Wednesday, April 12, 2006

Greenspan tells it like it is

Now that he's no longer Fed Chairman he can tell it like it is. Asian currencies to appreciate vs the dollar (evoking the Plaza Accord), a global asset bubble driven by liquidity, and Sarbanes-Oxley an undue burden on corporations.

Financial Times: Greenspan calls for stronger Asian currencies

Alan Greenspan, former chairman of the US Federal Reserve, on Wednesday said that current imbalances in the global economy could be corrected if high-growth countries allowed their currencies to strengthen.

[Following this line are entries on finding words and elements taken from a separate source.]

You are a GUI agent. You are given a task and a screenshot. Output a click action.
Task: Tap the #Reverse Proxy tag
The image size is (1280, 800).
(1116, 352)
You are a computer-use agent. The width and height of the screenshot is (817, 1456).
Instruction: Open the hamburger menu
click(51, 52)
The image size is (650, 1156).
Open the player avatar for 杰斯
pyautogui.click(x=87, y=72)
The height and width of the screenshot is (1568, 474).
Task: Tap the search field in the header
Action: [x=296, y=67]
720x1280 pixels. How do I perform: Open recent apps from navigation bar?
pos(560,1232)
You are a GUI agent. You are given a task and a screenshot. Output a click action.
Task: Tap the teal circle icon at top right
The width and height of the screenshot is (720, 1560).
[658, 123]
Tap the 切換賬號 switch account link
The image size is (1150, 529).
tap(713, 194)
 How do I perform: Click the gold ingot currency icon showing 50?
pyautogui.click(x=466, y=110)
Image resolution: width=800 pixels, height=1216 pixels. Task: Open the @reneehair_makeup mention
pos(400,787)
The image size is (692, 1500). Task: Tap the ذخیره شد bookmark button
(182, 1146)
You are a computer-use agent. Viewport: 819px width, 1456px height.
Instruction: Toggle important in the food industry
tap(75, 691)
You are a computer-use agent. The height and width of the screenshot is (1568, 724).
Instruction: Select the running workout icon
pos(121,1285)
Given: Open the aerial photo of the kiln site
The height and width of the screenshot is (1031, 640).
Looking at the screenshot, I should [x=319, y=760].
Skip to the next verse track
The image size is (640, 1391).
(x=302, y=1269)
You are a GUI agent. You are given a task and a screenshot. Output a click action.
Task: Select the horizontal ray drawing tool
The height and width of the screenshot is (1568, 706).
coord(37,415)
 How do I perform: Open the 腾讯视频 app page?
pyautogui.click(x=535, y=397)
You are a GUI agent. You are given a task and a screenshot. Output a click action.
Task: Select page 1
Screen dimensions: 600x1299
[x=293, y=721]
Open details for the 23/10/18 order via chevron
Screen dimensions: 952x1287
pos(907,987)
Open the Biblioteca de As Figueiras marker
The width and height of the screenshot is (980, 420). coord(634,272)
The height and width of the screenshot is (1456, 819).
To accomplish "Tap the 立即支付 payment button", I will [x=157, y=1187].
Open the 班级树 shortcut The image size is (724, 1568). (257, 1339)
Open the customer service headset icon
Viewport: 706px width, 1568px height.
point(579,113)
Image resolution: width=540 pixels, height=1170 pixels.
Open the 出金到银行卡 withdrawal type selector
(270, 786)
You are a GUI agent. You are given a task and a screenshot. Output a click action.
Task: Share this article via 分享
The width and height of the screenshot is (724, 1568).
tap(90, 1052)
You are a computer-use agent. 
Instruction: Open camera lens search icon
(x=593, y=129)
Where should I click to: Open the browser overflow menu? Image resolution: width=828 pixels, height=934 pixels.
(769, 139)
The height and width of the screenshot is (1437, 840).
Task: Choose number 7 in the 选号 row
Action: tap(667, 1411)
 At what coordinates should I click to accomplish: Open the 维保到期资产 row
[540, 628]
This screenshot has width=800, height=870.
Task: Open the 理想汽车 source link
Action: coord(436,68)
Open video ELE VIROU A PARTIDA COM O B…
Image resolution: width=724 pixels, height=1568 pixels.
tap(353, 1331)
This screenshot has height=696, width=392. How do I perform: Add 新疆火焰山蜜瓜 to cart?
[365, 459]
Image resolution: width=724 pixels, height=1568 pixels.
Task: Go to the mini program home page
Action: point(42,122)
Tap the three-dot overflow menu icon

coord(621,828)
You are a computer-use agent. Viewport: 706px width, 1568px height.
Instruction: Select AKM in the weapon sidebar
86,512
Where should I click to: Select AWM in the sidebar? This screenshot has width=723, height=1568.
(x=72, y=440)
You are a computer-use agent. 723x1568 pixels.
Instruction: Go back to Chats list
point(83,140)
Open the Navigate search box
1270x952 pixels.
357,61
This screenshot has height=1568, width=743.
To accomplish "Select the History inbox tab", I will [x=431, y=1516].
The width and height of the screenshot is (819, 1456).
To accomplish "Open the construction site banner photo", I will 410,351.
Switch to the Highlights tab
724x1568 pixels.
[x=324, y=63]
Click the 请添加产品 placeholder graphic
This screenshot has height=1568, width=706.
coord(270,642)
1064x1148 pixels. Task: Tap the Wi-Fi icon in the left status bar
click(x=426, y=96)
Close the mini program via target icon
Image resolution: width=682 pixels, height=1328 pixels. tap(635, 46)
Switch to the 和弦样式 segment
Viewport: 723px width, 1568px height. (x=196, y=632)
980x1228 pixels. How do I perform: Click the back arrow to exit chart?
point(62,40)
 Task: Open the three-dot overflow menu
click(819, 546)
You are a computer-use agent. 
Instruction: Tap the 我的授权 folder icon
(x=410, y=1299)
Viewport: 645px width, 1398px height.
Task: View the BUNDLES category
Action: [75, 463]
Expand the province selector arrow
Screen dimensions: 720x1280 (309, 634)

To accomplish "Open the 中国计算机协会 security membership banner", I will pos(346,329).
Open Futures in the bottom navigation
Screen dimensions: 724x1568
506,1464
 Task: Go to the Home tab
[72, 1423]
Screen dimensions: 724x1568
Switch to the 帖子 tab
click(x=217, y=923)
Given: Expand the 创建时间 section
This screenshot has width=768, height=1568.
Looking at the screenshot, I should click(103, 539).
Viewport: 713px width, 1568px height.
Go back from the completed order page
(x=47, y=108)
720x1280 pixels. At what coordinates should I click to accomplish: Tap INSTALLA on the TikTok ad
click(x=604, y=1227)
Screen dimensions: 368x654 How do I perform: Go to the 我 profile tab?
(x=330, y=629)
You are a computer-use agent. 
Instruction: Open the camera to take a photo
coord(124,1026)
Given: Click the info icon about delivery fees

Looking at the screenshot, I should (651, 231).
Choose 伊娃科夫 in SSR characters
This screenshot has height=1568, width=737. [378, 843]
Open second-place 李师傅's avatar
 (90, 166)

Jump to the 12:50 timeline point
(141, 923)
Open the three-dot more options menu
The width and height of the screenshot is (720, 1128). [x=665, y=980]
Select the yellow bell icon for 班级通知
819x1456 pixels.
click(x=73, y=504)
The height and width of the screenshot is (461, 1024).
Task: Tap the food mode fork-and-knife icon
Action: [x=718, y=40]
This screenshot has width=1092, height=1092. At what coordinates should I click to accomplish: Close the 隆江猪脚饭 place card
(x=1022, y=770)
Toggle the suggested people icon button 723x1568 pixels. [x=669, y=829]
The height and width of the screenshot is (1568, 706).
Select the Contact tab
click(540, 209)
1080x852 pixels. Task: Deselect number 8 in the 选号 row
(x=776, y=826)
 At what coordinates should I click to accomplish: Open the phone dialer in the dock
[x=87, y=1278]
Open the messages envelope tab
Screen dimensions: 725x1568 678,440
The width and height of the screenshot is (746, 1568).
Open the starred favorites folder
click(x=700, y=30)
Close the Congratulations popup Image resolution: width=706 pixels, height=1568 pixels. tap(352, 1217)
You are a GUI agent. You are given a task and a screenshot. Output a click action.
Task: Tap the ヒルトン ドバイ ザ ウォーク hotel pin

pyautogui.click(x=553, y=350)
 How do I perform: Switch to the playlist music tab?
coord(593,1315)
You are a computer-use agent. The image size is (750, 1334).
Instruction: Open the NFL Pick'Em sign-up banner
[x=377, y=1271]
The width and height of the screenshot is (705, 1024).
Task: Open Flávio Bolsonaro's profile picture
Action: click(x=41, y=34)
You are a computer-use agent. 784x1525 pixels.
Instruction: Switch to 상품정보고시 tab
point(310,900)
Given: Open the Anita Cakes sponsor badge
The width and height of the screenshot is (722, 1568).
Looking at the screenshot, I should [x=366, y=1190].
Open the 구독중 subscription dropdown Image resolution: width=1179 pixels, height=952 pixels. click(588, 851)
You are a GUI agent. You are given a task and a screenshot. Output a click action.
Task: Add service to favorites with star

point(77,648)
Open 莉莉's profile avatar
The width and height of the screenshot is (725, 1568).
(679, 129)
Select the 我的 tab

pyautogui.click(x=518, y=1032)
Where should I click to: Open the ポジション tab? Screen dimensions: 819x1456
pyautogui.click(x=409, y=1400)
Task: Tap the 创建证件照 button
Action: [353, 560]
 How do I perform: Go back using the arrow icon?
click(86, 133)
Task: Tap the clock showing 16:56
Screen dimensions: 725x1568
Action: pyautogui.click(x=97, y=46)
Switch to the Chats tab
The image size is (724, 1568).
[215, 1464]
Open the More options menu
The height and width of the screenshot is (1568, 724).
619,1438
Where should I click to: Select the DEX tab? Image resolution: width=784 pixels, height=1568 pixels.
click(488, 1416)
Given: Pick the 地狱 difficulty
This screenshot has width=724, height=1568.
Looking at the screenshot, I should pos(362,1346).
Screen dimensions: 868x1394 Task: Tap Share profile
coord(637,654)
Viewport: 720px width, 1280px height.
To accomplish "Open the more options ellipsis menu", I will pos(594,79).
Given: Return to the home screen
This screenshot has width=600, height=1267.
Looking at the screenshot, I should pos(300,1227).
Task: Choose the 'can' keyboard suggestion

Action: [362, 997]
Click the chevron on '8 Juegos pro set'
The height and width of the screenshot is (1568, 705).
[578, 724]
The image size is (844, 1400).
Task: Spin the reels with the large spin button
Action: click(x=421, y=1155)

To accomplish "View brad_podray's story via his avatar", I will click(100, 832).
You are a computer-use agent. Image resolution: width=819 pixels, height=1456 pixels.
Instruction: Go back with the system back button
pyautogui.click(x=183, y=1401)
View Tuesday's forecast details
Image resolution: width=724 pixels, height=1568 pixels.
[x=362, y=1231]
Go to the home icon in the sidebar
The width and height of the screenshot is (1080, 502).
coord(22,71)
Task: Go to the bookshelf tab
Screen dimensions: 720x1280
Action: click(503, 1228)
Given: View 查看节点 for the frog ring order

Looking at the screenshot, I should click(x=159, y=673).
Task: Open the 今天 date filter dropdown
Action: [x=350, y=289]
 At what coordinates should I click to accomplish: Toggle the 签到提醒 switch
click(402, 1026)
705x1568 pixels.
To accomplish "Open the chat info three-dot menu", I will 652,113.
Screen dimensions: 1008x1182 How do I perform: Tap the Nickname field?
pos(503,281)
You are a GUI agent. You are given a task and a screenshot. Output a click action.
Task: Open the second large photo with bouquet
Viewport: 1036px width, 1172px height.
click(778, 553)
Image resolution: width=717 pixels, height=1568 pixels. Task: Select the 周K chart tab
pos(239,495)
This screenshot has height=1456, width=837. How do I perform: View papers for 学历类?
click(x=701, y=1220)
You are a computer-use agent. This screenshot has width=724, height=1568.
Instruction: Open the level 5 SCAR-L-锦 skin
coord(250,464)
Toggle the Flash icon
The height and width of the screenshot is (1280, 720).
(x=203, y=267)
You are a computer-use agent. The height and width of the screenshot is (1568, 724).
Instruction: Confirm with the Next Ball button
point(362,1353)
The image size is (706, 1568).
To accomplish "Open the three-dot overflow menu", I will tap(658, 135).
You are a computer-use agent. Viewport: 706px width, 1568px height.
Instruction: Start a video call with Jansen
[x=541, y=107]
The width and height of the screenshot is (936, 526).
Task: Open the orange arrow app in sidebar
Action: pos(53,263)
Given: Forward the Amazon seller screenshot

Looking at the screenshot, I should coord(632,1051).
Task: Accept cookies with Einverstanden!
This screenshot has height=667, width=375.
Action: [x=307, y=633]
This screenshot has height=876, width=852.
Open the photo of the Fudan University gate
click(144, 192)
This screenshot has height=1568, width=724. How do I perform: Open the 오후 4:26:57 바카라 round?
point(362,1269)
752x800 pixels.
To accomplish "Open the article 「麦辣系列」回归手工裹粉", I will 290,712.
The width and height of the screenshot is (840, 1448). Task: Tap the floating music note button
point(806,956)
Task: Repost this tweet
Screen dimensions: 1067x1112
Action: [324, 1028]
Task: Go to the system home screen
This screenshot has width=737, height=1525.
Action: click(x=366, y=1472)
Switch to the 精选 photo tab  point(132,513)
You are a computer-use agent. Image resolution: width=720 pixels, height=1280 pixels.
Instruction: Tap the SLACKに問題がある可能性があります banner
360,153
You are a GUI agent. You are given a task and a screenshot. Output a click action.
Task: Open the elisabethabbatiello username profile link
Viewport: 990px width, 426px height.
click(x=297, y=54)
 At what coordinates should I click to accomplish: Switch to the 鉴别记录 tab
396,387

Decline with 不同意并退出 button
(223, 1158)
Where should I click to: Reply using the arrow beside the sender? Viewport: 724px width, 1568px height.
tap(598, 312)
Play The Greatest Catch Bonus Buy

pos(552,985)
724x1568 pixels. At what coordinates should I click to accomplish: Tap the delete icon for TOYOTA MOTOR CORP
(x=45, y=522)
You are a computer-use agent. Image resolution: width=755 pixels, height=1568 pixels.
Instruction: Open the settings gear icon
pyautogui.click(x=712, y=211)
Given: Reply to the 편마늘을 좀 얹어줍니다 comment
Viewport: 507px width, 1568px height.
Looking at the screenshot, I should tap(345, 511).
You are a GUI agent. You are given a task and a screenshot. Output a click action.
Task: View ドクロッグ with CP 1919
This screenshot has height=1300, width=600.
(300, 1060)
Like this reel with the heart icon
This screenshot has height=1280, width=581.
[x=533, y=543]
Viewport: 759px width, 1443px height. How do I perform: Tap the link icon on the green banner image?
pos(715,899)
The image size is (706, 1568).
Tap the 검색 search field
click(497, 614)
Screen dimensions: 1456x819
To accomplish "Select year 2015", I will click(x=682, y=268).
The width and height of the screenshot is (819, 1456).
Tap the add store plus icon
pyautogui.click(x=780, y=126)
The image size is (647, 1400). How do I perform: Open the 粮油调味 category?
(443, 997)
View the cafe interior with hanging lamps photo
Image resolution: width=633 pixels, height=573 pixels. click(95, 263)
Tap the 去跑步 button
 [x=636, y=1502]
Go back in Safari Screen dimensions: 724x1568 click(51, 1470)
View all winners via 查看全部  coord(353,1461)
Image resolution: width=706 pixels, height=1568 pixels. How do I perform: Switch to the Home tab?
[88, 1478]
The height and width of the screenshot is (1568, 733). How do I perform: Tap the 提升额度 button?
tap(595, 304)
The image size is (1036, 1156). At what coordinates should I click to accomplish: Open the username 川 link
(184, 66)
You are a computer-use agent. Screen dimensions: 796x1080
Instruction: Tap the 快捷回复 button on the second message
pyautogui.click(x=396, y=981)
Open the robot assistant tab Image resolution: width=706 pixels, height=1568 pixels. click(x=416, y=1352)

Mr Greenspan’s remarks were in response to a suggestion on whether Asian countries should consider their own Plaza Accord-style agreement, similar to the one the US reached with Europe and Japan to coordinate intervention in the foreign exchange market to weaken the dollar and reduce the US trade deficit.

“The equilibrium is better reached by allowing a number of these countries that show a much higher growth rate than developed countries to allow their currencies to firm,” Mr Greenspan said. He was speaking to the FT Asian Financial Centres Summit in Seoul via satellite.

“I realise what that does to competitiveness, but that’s the way markets work efficiently. Endeavouring to prevent the exchange rates from moving creates all sorts of distortions.”

Mr Greenspan also warned of a potential fall in global asset prices, stressing that the ample liquidity currently in the financial system appeared to be an “abnormal situation” and could not last forever.

He said the source of this liquidity was the market value of assets worldwide, which had been rising faster than nominal gross domestic product globally due to a decline in real long-term interest rates and a significant fall in real equity premiums.

“A good part of this expansion is a direct function of the decline in real equity premiums. That cannot go on indefinitely,” he said.

“I don’t know when the liquidity is going to decline but I am reasonably certain that what we’re looking at is an abnormal situation.”

The former Fed chairman also said he was disturbed over the effects the US Sarbanes-Oxley act – the more stringent corporate governance rules introduced in 2002 - was having in driving away listings of foreign companies.

“The base of Sarbanes-Oxley is a definite advance in corporate governance in the US. There are sections of the bill which were put together rather quickly, in particular Section 404, and which creates a heavy burden on the accounting system and is an anathema to foreign investors who endeavour to list IPOs in the US and have chosen not to.”